Anyway, enough about that.  The problems mentioned by Maxim are real enough.  Time to be constructive for a brief moment :-).

I've tried to incorporate solutions for all of these problems in a new piece of connection pooling logic.  Shameless plug: can be found attached to issue #40684.
[17 Nov 2008 23:29] Maxim Mass
Hey David, I'm glad there's renewed interest in this issue. I haven't put any time or thought into it since filing this bug 6 months ago. We've been running and distributing a custom build of the connector with our software (open source MindTouch Deki) with this and other patches and haven't had any problems reported with this approach of removing pinging and handling errors by retrying on a new connection. I can see how this may not be a full solution to the problem but it addressed our needs. We don't use transactions or assume that multiple queries must be executed using the same connection driver. 

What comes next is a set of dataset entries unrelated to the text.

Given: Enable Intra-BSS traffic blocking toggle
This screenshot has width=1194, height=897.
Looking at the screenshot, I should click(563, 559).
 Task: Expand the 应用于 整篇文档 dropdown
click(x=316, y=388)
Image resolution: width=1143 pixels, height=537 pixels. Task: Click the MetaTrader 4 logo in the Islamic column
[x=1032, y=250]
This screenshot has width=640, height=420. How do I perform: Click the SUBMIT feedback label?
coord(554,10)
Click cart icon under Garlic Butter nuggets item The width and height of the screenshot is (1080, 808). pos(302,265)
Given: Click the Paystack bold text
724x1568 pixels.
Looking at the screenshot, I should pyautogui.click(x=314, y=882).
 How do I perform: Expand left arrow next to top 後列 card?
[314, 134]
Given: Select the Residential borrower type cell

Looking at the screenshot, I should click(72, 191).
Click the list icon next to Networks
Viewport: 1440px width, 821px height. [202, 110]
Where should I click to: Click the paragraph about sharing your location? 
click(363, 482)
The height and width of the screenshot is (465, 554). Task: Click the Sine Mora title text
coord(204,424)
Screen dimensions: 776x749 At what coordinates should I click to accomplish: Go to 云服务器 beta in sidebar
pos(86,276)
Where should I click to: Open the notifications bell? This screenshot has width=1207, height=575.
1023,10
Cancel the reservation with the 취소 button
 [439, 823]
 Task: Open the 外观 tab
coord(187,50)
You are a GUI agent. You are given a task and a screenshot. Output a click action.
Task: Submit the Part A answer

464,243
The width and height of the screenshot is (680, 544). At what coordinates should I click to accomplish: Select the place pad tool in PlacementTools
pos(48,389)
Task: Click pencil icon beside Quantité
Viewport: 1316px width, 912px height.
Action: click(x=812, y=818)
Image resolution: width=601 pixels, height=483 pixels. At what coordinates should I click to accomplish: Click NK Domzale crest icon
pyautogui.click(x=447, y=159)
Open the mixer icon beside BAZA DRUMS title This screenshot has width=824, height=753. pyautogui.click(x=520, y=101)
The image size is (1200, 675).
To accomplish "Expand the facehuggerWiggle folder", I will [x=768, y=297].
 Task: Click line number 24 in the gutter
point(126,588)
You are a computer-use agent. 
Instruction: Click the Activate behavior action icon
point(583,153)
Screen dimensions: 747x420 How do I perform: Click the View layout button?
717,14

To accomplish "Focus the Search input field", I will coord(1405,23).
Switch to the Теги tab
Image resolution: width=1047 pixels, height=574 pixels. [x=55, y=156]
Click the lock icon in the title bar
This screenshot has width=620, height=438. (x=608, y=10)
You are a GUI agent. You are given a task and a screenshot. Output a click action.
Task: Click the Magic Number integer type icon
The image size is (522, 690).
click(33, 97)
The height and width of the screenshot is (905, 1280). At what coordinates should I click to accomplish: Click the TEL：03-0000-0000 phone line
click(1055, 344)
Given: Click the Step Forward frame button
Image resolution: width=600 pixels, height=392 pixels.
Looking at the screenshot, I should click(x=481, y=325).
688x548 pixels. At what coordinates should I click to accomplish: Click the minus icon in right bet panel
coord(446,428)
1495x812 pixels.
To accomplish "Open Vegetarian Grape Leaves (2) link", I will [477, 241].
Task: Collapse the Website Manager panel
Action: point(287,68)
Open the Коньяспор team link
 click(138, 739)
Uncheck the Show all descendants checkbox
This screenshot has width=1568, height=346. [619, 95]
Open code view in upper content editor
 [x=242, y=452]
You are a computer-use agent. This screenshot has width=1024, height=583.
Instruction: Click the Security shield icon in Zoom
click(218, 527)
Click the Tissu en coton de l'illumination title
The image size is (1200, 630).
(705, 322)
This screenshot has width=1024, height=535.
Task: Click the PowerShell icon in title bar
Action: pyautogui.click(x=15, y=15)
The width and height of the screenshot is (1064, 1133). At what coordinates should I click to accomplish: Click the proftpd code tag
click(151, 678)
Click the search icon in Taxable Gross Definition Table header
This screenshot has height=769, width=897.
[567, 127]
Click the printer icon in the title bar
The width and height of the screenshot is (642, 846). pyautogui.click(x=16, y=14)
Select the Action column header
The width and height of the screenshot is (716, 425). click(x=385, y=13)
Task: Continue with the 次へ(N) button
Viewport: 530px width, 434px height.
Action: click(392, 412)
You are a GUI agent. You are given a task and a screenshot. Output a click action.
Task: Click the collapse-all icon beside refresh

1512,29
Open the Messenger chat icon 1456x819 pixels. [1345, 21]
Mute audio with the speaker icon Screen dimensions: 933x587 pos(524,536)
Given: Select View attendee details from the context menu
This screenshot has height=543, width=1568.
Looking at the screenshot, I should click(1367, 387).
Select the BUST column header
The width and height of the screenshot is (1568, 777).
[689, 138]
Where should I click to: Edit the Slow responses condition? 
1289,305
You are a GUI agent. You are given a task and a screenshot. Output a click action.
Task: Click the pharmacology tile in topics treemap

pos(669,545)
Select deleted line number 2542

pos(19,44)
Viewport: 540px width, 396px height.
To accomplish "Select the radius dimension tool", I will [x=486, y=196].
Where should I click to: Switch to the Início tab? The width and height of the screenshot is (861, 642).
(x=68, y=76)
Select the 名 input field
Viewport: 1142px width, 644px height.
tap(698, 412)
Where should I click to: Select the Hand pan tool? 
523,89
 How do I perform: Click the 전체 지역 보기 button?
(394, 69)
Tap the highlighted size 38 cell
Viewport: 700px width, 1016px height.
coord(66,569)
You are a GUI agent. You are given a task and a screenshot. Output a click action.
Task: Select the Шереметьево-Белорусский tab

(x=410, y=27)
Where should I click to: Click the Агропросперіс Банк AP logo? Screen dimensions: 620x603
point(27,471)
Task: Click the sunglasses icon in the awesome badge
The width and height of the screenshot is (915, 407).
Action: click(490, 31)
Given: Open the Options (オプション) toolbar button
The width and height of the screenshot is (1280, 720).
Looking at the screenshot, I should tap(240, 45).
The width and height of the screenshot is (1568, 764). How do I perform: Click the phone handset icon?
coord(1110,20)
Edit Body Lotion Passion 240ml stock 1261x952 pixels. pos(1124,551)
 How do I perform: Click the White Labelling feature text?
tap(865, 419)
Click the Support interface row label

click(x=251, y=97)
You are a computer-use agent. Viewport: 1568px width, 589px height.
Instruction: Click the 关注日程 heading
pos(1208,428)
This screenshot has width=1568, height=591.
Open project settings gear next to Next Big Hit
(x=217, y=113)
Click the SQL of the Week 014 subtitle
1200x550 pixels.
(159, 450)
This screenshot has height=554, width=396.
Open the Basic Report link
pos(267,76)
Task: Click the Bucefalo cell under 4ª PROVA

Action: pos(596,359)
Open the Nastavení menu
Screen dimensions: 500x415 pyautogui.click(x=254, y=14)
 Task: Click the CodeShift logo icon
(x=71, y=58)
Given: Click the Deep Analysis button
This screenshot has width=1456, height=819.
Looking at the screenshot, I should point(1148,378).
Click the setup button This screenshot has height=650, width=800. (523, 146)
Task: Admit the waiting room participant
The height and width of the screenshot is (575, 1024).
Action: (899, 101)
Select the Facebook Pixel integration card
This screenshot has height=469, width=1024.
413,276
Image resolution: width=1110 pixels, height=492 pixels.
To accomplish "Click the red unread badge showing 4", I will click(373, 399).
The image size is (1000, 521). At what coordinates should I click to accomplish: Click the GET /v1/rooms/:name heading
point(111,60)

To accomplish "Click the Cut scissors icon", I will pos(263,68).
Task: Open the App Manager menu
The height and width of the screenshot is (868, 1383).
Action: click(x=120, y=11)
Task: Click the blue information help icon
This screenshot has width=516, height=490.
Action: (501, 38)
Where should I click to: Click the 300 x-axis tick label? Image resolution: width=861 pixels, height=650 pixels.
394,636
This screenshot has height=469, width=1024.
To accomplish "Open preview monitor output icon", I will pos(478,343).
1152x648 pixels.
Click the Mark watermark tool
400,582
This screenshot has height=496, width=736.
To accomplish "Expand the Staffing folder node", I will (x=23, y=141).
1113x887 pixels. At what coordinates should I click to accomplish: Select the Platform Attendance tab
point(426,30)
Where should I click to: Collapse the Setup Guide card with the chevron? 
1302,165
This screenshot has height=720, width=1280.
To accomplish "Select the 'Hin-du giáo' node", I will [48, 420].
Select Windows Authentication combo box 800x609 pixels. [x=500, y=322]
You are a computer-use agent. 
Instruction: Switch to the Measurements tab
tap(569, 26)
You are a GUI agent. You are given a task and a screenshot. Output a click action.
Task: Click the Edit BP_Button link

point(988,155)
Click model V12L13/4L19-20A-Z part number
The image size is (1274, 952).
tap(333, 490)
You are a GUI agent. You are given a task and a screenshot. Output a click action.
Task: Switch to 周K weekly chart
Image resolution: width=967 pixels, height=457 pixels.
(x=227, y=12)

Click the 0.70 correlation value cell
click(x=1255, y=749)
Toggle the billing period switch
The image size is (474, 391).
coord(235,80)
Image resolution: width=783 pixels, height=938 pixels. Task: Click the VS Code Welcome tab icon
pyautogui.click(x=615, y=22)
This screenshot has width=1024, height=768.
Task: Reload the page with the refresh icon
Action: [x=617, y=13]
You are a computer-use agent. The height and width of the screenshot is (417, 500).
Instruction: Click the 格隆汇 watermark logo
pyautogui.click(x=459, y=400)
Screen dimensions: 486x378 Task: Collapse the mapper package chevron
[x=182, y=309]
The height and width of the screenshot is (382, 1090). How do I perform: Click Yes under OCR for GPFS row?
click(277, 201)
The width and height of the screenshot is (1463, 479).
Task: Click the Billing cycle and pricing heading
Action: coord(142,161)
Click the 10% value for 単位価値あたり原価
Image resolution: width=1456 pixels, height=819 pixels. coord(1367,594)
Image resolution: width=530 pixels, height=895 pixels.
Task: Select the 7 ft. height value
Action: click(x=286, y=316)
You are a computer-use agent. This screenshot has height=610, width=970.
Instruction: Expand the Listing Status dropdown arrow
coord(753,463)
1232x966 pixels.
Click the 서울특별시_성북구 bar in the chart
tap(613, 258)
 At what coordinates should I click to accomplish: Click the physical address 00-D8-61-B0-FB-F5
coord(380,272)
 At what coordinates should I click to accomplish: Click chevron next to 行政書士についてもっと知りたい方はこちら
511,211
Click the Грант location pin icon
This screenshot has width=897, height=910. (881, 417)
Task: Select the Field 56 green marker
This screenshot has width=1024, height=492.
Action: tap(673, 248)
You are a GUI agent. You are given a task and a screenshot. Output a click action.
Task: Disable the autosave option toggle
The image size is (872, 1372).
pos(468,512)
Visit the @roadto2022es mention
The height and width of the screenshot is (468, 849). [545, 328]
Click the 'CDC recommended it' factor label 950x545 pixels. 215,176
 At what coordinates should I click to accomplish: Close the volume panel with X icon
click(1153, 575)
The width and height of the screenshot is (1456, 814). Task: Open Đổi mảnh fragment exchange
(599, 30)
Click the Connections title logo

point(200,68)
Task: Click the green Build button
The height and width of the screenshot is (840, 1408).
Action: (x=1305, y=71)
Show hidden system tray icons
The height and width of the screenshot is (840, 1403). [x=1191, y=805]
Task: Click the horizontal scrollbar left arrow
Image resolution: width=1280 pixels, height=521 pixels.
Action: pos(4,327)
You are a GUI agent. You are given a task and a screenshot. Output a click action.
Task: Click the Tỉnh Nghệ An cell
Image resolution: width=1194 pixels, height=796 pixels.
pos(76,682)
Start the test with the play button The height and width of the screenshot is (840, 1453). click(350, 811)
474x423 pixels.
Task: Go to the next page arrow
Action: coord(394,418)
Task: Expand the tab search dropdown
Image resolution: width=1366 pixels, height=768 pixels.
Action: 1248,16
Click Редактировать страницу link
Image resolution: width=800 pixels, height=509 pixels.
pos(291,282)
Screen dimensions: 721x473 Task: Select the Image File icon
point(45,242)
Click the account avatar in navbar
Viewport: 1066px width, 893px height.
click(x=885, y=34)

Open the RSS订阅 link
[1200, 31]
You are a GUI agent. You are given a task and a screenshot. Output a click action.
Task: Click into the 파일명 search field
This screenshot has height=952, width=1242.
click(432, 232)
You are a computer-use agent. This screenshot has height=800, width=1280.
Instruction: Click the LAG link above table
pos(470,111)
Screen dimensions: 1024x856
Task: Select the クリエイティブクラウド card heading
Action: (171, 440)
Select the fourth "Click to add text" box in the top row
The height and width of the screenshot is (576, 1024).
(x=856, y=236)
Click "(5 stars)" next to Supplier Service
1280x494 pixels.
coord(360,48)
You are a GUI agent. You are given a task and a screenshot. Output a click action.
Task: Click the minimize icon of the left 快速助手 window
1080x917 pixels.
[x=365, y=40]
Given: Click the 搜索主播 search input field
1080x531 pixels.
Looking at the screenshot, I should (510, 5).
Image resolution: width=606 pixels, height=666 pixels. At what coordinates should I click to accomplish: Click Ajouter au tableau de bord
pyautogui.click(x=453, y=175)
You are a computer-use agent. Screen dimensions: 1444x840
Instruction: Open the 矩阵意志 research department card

This patch likely didn't address all the issues relating to retrying a query on a new connection but it did further abstract the client code from the connection pooling implementation. It looks like you did a great job of capturing all the connection pooling issues in bug #40684 and I'd be very happy to see it integrated in. Once I get some time I'll take a closer look at it and provide some feedback.
[3 Apr 2013 8:48] Josep Planells
Any progress with this? It would be, as the title states, a "massive performance improvement", at least in our use case.